I was visiting Baltimore with my wife the other day. We were waiting at the bus stop for the shuttle to take us back to our hotel.
When he arrived at the bus stop no one approached him for his autograph. No one sought any pearls of wisdom. No one wanted his Twitter name or if he had a Facebook page. He didn't look to be a man of means. He wasn't a thought leader, author, or professor (at least not by appearance.) He was a simple man. Long beard, long hair, tall and lanky. Old pants and a worn leather jacket. He moved slowly and was considerate of those around him.
He had a kind look on his face. It was clear this was just another routine: go to the bus stop trash and seek out an unfinished lunch or a half eaten piece of fruit. He didn't seem resentful. He simply went about his business. Not saying a word, he found a small white bag, opened it and found a small treasure. Lunch is served.
Meanwhile I stood there waiting for the shuttle and stole glances in his direction. Earlier, I had eaten a crab cake sandwich and bowl of crab bisque for MY lunch. I ate it outside in the warm sun enjoying the company of my beautiful wife. We had sat at a quaint table surrounded by flowers and smiling wait staff.
But now, this was my homeless moment. Have you ever had one of these? Afterward on the shuttle, my mind raced (it still races today). I was brought up to help people. I learned that there will always be people better off and worse off than me. But I froze that day at the bus stop. I didn't offer any help. Why did I freeze? Why didn't I do something? The answer is quite simple. I wasn't prepared. I was engrossed in me and my wife (not a bad thing in itself, just incomplete).

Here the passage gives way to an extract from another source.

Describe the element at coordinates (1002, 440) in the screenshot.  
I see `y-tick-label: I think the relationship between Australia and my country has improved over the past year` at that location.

I consider this moment a test of my character. We are all stewards of opportunity. How we seize a moment lies not in the moment itself but in the preparation ahead of the moment. This homeless moment revealed to me my inadequate time alone with God in preparation for times like these. One could argue I was sort of homeless myself - not truly at home in Christ. My commitment to everyday giving demands this kind of preparedness.
Would the homeless man have responded to my offer for lunch if I had been prepared? Doesn't matter. It would have been mine to obey. Period. The results are not for me to claim.
Looking ahead: Will I respond to the next homeless I see? You bet. Will I offer lunch? Maybe, maybe not. It may simply be a handshake. A smile. Or maybe I will embark on a conversation, give some cash, or point to a shelter I know about. It's God's role to work through me. It's my role to be prepared.
What about you? Are you prepared to give?